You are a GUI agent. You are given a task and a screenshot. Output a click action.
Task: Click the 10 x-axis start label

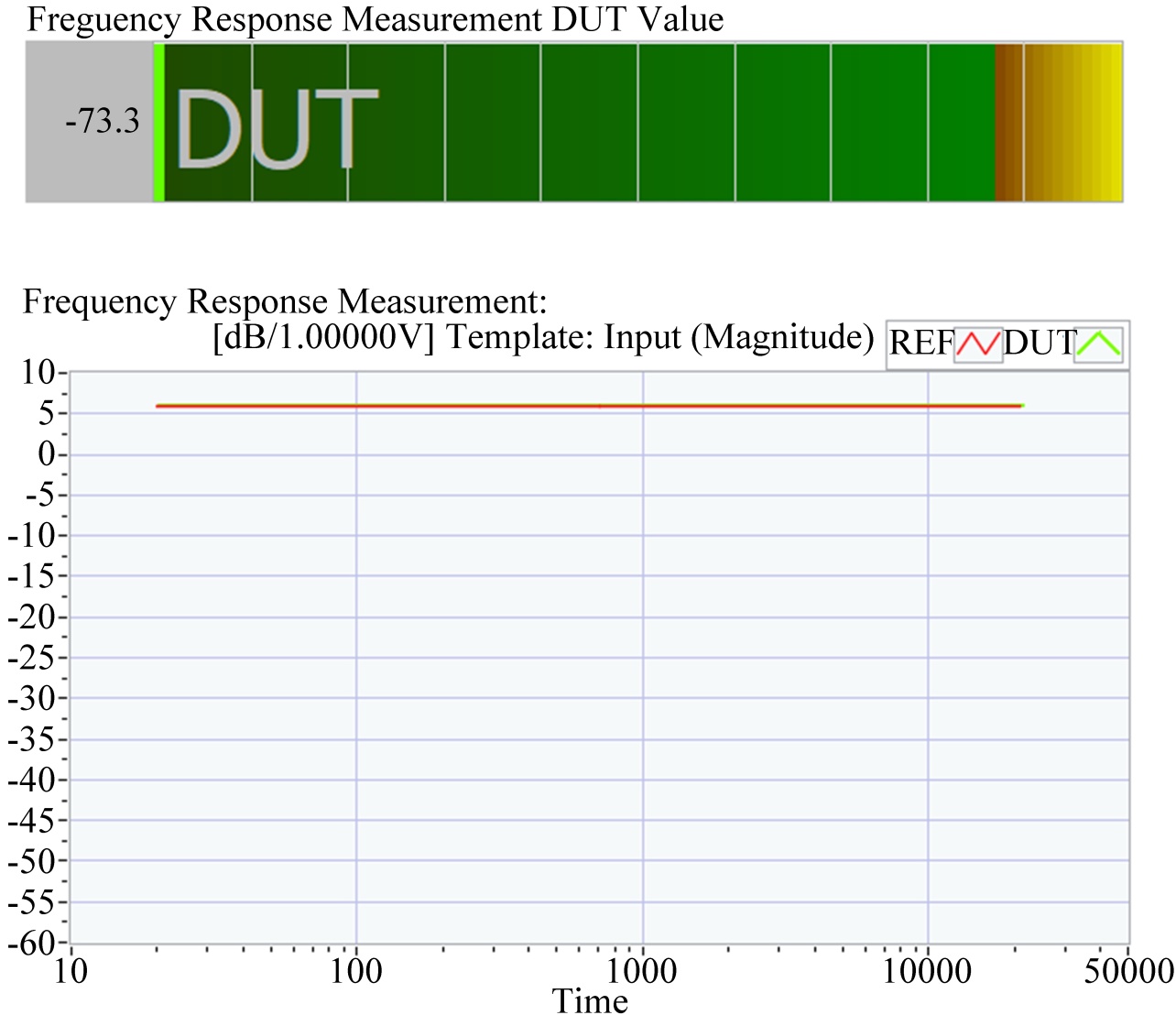tap(71, 971)
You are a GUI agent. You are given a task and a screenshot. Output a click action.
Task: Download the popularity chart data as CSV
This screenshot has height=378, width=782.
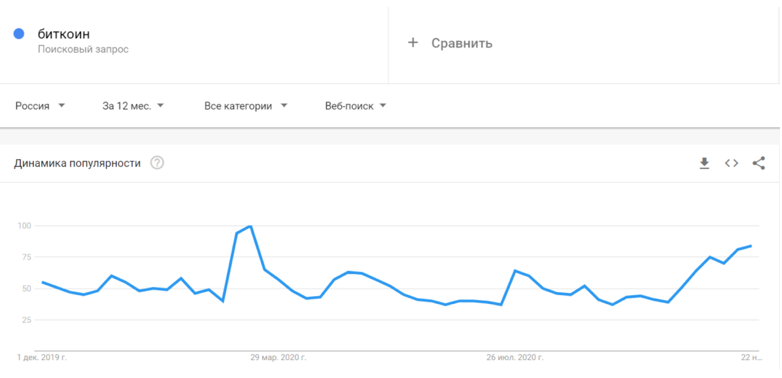click(704, 163)
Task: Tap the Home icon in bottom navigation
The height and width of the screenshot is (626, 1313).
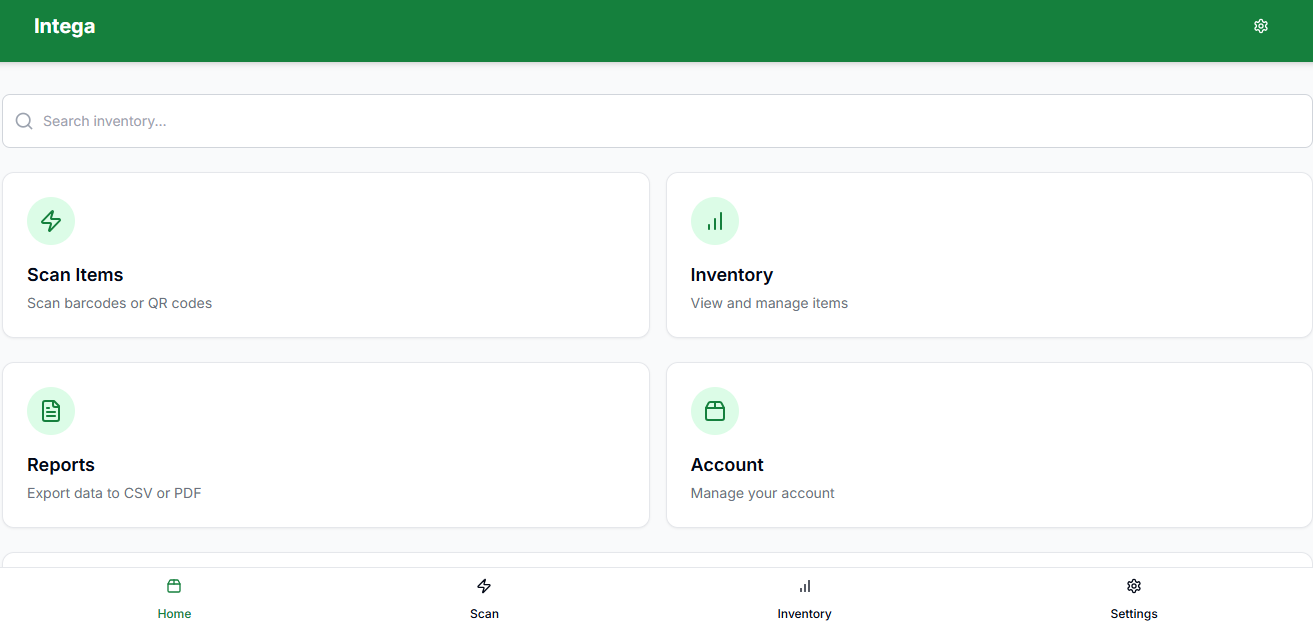Action: (174, 586)
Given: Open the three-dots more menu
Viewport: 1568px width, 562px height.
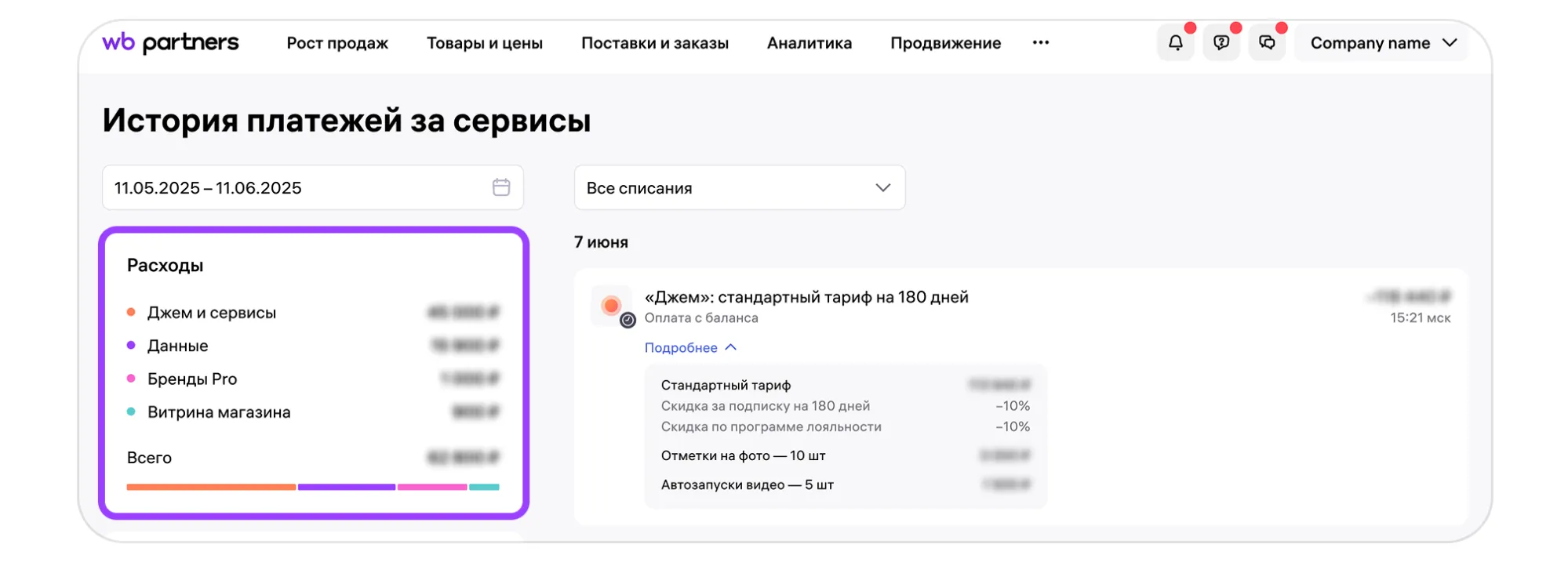Looking at the screenshot, I should [x=1040, y=43].
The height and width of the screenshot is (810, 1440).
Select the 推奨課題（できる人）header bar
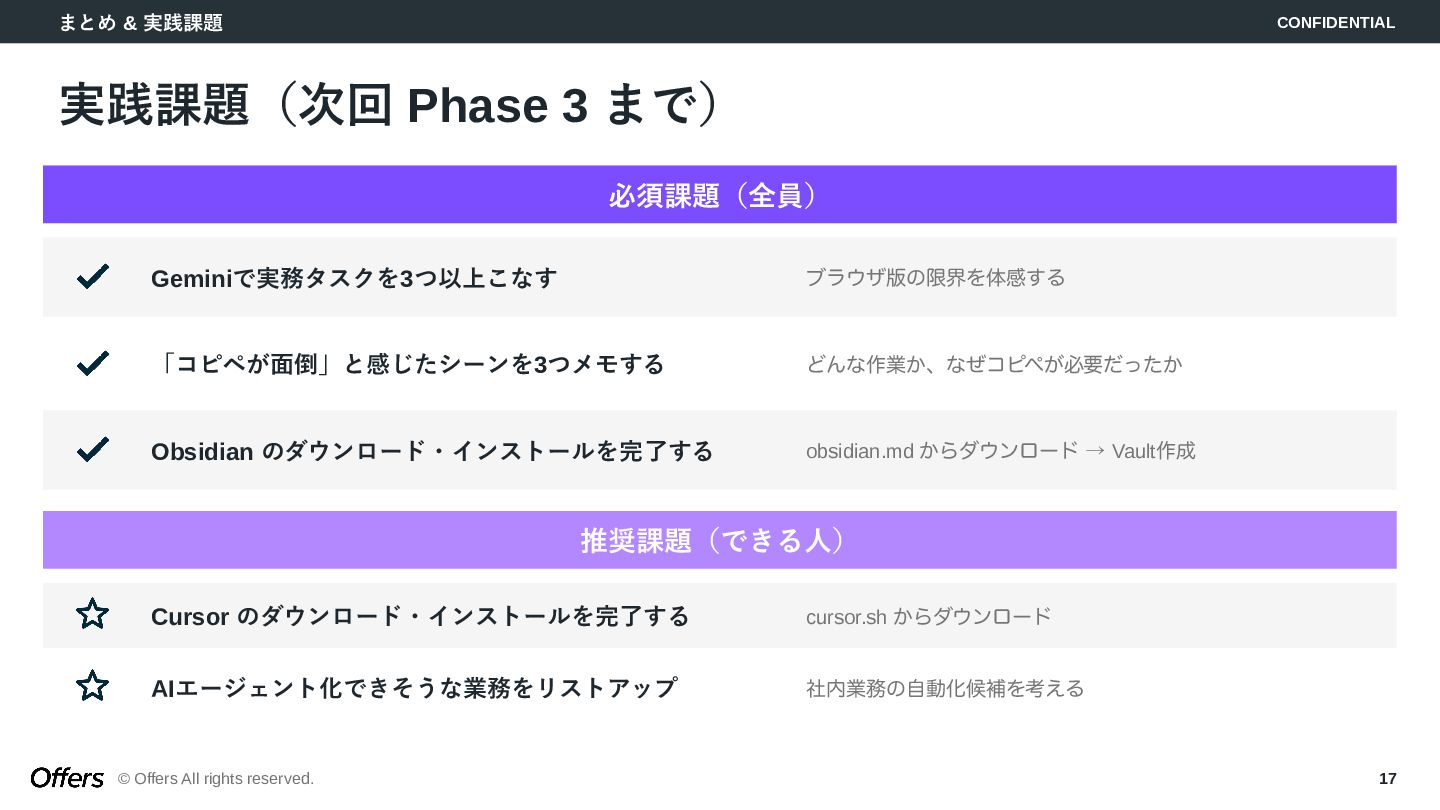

### Work order
Restate exactly, and only, the lines from the one that holds "This screenshot has height=378, width=782." down to the last line of the material above. Omit the pictures.

### Response
This screenshot has height=378, width=782.
click(704, 163)
Task: Tap the Home icon in bottom navigation
The height and width of the screenshot is (626, 1313).
Action: (174, 586)
Given: Open the three-dots more menu
Viewport: 1568px width, 562px height.
Looking at the screenshot, I should [x=1040, y=43].
The height and width of the screenshot is (810, 1440).
Select the 推奨課題（できる人）header bar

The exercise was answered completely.